→ O que se pede:
A. Responda com base no texto:
(i) Quem recomendou os documentos que o narrador precisava providenciar?
(ii) Em que estabelecimento foram tiradas as fotos 3x4?
(iii) Para quais órgãos era a campanha daquele ano?
B. Edite o texto: reproduza o trecho de "Feitas as tratativas" até "para aquele fim?", substituindo "escrevente" por "autor".

→ Texto:
____________

Feitas as tratativas e recebidas as recomendações, no dia seguinte, este escrevente já estava devidamente instalado em sua nova sala de aulas, na sexta-V-13, talvez! Mas, como providenciar os documentos recomendados pelo secretário da direção? Como ligar para o Instituto, com a maior cara de pau, a fim de pedir que enviasse a tal transferência? E mais: onde encontrar alguém que possuísse um telefone e, que o franqueasse para que pudesse fazer uso para aquele fim?

Era ano eleitoral. Campanha para a Câmara de Vereadores e para a Prefeitura Municipal de Alagoinhas. Os candidatos distribuíam fartamente panfletos, cartazes, quitação de débitos... Este narrador ganhou as fotos 3x4, necessárias para compor a ficha no “ESTADUAL”; tais foram tiradas no “Foto Cardoso”, cujo proprietário, senhor João Cardoso, aliás, era um dos pleiteantes a uma das 13 cadeira do parlamento municipal.

____________

→ Dados extraídos:

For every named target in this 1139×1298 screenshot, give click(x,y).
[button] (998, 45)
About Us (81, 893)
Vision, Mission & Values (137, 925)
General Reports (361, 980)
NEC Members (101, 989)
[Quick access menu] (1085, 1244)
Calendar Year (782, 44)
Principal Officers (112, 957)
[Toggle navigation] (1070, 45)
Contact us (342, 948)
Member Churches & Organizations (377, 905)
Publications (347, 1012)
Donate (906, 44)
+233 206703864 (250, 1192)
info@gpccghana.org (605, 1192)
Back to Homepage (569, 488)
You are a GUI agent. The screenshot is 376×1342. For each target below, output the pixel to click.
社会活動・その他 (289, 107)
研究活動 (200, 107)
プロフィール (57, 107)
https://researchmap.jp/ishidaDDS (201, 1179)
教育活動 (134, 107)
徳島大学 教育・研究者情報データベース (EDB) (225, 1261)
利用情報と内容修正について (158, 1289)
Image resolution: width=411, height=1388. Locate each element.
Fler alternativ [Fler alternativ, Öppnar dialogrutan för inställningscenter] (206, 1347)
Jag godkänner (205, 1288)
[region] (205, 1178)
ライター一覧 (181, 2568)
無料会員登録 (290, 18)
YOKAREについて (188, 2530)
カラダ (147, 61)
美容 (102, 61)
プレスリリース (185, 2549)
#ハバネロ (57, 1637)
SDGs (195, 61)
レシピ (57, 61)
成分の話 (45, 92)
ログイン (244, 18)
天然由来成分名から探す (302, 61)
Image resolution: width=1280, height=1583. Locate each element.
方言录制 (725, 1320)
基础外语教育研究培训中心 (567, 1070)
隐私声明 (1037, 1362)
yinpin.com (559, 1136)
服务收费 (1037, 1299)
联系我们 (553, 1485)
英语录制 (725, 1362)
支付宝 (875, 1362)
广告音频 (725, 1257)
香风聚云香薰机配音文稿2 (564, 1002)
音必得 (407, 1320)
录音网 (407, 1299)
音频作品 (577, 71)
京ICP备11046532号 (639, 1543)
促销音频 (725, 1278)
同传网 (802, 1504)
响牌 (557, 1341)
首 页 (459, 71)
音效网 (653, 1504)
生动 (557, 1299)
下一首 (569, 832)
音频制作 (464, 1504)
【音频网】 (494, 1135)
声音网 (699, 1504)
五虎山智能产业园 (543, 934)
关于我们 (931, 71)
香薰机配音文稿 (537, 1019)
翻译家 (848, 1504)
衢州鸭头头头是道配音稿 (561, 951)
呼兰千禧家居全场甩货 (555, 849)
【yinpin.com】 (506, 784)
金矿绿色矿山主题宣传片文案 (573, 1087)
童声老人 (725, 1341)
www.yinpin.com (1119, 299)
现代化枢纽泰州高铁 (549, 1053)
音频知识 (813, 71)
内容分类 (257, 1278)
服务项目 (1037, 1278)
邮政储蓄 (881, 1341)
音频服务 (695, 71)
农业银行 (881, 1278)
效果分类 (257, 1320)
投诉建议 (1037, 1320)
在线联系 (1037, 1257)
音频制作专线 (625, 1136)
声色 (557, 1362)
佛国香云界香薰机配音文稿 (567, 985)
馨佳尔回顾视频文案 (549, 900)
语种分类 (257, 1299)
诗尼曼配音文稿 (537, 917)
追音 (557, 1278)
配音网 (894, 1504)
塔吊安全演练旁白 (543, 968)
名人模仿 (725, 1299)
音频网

____________

→ Respostas por tarefa:
A.
(i) O secretário da direção.
(ii) No "Foto Cardoso".
(iii) Para a Câmara de Vereadores e para a Prefeitura Municipal de Alagoinhas.

B.
Feitas as tratativas e recebidas as recomendações, no dia seguinte, este autor já estava devidamente instalado em sua nova sala de aulas, na sexta-V-13, talvez! Mas, como providenciar os documentos recomendados pelo secretário da direção? Como ligar para o Instituto, com a maior cara de pau, a fim de pedir que enviasse a tal transferência? E mais: onde encontrar alguém que possuísse um telefone e, que o franqueasse para que pudesse fazer uso para aquele fim?